To turn the compile-time entities into runtime entities, they must be compiled and deployed as an application instance. To instantiate an application, the user specifies two things: an application scope and a main operator. The main operator is one of the potential main operators, which are chosen by the user. A potential main operator is any composite operator whose connection clause is empty and whose formal parameters all have default values. In other words, a potential main has no input or output ports and has no required parameters. The user picks the main composite when they are compiling the application. The application scope is a runtime concept, consisting of a set of application instances, and serves for naming communication partners in dynamic application composition. The user can pick the application scope explicitly by using the applicationScope config directive, or if the scope is omitted, the compiler adds the application to a default application scope.

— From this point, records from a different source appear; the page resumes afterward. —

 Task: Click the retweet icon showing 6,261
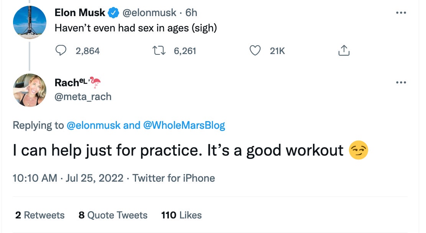(x=160, y=50)
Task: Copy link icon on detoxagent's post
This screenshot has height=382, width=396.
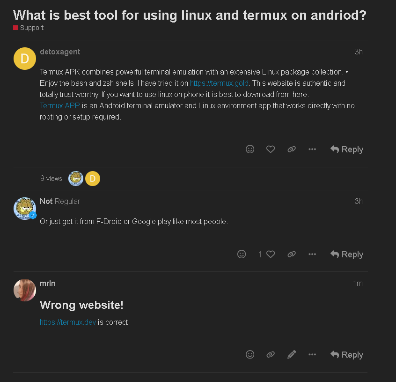Action: pos(292,149)
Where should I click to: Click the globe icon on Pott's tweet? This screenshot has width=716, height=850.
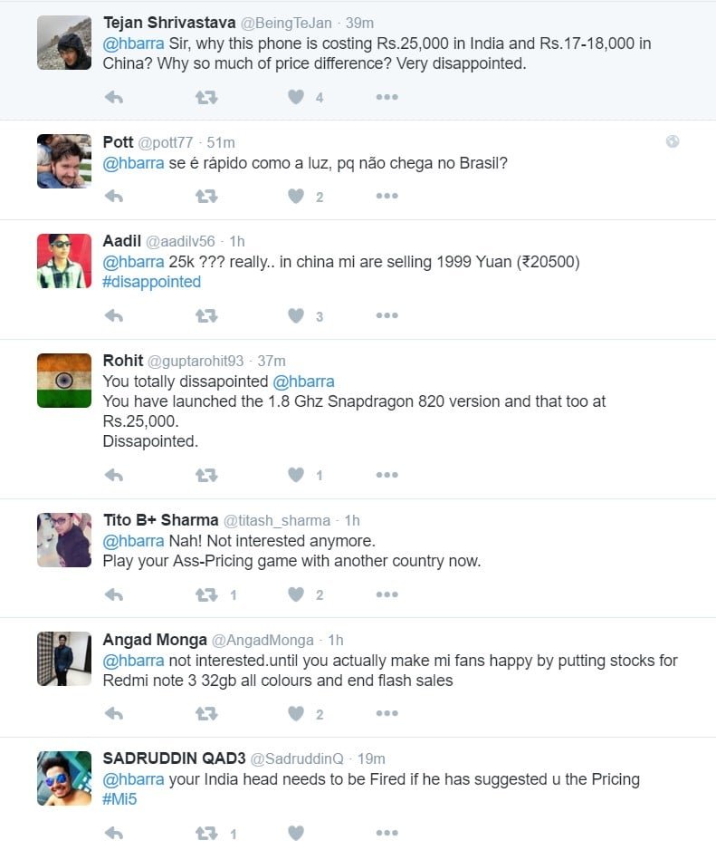tap(673, 141)
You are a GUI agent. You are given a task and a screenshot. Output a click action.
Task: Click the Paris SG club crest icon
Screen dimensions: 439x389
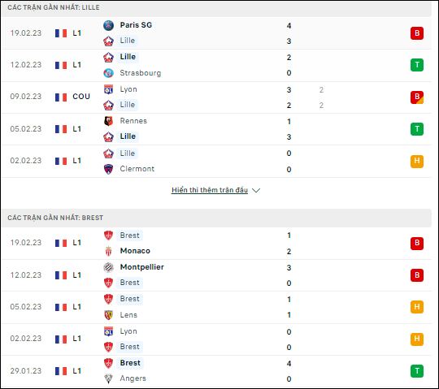108,25
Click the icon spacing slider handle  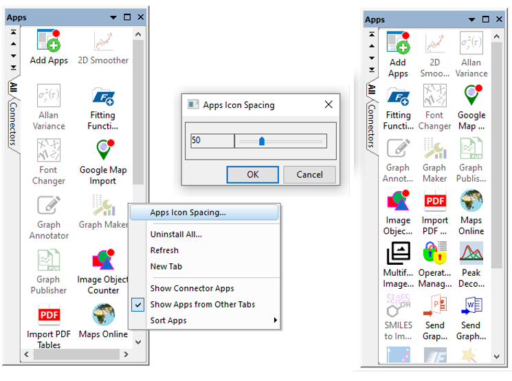(x=262, y=141)
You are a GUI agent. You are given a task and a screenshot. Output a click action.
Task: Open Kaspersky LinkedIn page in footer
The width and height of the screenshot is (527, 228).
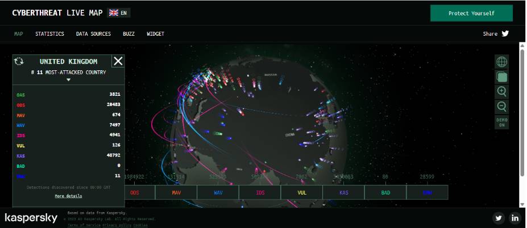click(x=514, y=218)
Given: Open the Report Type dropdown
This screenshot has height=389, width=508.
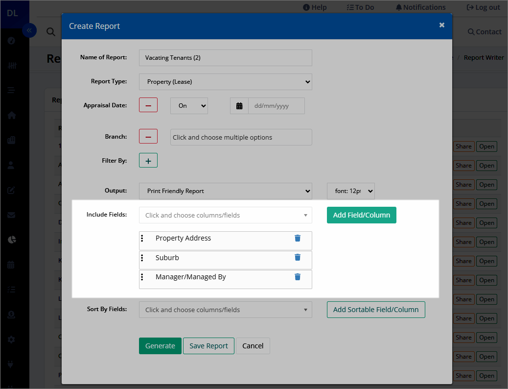Looking at the screenshot, I should pos(225,81).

This figure is described in the surrounding text. — Figure 1. Runtime entities

The figure illustrates how all the runtime entities fit together. At the outermost level, there is an instance of the streaming middleware. The streaming middleware hosts one or more application scopes, and each application scope consists of one or more application instances. Each application instance has a main composite operator. To create each application instance, the compiler starts from main, and expands all operator invocations in the graph clause: it expands primitive operator invocations by running their code generator, and it expands composite operator invocations by expanding their graph clause, which in turn might trigger this same expansion process recursively. Only operators reached this way are expanded; if an operator is not directly or indirectly invoked from the main operator, the compiler skips it. The result is a directed graph where vertices are primitive operator instances and edges are streams. There can be multiple operator instances corresponding to a single operator invocation in the source code; this situation happens if the composite operator that contains the operator invocation is expanded multiple times, as is explained in this figure. All expansions happen at compile time.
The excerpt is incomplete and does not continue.